The teaching of chemistry at Dalhousie University was introduced in 1842 by Professor James MacIntosh, although Professor George Lawson, the first professor of chemistry (who was either the first or second chemistry professor in Canada) was not appointed until 1863. Lawson taught at the old Dalhousie College on the Grand Parade until chemistry moved to the Forrest Building in 1888. He taught chemistry and botany at Dalhousie for 32 years.
Construction of the science building (the present chemistry building) began in 1912, and was occupied by chemistry, physics, geology and engineering in 1915. This building could tell many a tale: for example, the building suffered extensive damage from the Halifax Explosion in 1917.
Other disciplines had moved out of the science building earlier, and in 1960, physics moved to the Dunn Building, leaving chemistry in the present building. During 1964-65, a link between the west-end of this building and the Macdonald Library was constructed.

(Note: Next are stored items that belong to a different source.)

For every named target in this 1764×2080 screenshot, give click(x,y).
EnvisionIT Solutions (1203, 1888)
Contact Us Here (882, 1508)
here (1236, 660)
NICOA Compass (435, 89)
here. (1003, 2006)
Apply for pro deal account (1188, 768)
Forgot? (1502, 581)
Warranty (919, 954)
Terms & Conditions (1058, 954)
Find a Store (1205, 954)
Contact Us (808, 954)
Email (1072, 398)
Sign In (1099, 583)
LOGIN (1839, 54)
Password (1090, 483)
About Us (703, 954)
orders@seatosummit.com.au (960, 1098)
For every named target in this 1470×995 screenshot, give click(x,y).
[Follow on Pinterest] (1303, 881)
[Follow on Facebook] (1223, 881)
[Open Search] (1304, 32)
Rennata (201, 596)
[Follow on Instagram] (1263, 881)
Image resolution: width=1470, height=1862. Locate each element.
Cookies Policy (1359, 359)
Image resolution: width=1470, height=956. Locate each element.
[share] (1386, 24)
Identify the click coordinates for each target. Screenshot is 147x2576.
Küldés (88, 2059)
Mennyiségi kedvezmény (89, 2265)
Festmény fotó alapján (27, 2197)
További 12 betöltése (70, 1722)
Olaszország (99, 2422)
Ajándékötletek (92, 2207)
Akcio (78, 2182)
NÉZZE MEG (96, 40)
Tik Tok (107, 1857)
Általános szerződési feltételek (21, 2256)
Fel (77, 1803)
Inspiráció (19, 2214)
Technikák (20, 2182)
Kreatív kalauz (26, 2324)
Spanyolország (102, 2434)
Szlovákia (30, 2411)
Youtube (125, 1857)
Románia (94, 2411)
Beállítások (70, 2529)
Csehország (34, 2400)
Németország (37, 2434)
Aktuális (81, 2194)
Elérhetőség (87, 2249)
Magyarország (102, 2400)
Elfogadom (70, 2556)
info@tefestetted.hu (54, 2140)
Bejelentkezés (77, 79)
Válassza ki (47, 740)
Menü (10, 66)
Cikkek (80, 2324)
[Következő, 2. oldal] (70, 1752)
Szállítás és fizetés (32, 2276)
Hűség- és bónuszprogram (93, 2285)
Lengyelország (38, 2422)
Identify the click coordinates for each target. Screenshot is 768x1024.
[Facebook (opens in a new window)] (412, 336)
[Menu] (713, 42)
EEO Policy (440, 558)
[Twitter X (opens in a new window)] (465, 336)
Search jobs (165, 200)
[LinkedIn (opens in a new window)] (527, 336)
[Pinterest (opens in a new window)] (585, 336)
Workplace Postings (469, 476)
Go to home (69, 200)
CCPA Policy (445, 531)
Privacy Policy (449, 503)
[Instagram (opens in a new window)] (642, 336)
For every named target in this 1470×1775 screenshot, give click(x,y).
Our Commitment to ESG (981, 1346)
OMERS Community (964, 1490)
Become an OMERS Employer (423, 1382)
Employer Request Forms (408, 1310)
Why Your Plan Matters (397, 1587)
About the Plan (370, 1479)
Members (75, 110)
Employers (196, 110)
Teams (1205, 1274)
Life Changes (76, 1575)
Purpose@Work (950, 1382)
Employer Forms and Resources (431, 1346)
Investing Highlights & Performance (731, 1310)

During later years, chemistry facilities were also located in the Life Sciences Centre, the Dunn Building and a house on University Avenue.
In 1985, a $9.8 million extension and renovation of the Chemistry Building began. The first phase was the addition of 2,000 metres (20,000 square feet) of well-equipped, new undergraduate laboratories (the Podium) on the north side of the building. This facility was opened in October 1988, providing among the most modern undergraduate chemistry laboratories in North America. This addition freed up room for the second, and somewhat more difficult task — the renovation of existing space to provide modern research laboratories housing all Dalhousie Chemistry facilities (with the exception of SLOWPOKE) in a modern building with traditional charm.
The first honours graduate in chemistry at Dalhousie was Ebenezer MacKay, who graduated in 1886 with first-class honours in experimental physics and chemistry. He returned to Dalhousie in 1896 with a PhD from Johns Hopkins University to become the second professor of chemistry following the death of Professor Lawson in 1895.
The first postgraduate degree was a Master of Arts degree conferred upon James Forrest in 1871 for a thesis entitled "The Science of Chemistry, Its History and Progress." Eleven other Dalhousie BA graduates received MA degrees between 1871 and 1934. In 1904, the first Master of Science degree was awarded to W.H. Ross but research in chemistry did not flourish until a few years after the arrival of Carl C. Coffin in 1930. In the Proceedings of the Royal Society of Canada, E.W.R. Steacie wrote in 1954 following Coffin's premature death, "Coffin had a great influence on the development of Canadian chemistry, and in particular on the development of scientific research at Dalhousie. In recognition of his attainment, he was elected a member of the Royal Society of Canada in 1935 at the early age of 32."
When the Department of Chemistry received approval to start a PhD program in 1960, the number of accepted MSc theses was only 62 after more than a half century. The first PhD in chemistry was conferred upon St. John H. Blakeley in 1964. Approximately 500 alumni have received their MSc and PhD degrees from the department. This number continues to increase by about 15 each year.